> _PROMPT_: Counting task for the data below: how many lines hold the word "Given"? Answer with the number only.

Dataset items
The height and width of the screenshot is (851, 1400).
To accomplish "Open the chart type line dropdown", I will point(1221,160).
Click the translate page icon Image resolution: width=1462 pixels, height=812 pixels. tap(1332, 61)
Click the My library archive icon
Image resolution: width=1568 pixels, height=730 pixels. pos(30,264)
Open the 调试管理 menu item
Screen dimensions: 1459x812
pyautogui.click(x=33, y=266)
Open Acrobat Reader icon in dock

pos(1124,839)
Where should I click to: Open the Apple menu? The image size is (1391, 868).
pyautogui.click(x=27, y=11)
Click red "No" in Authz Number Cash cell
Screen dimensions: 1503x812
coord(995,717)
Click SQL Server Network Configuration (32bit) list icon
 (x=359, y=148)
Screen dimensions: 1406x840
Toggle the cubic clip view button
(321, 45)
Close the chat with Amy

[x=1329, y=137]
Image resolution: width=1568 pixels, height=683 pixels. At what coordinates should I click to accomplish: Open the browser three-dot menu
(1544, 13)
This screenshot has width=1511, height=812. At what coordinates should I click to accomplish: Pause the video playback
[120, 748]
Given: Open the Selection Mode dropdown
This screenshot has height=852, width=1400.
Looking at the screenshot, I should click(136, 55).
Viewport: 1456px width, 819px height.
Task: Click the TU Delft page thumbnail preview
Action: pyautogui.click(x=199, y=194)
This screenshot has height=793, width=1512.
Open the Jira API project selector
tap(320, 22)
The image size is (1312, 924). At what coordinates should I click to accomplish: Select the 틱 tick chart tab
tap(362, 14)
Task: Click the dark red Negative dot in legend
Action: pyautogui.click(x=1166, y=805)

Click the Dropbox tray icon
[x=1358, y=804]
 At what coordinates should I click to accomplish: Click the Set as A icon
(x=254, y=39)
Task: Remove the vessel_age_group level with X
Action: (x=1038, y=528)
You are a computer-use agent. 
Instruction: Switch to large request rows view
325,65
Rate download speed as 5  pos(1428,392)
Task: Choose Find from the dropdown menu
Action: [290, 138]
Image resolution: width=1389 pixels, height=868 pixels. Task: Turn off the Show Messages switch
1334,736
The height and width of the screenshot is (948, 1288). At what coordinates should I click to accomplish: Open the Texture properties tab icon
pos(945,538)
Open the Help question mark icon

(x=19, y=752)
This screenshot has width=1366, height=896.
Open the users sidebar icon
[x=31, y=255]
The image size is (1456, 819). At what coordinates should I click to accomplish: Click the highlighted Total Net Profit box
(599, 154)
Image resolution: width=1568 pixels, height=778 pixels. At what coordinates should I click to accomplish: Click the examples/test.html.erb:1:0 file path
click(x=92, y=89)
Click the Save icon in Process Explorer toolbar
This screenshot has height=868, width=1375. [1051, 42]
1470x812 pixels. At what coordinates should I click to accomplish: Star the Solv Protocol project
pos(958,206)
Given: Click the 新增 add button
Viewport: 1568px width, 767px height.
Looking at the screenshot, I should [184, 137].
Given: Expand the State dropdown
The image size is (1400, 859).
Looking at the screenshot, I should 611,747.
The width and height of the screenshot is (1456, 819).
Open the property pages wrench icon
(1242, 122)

> _ANSWER TO THE EXERCISE_: 3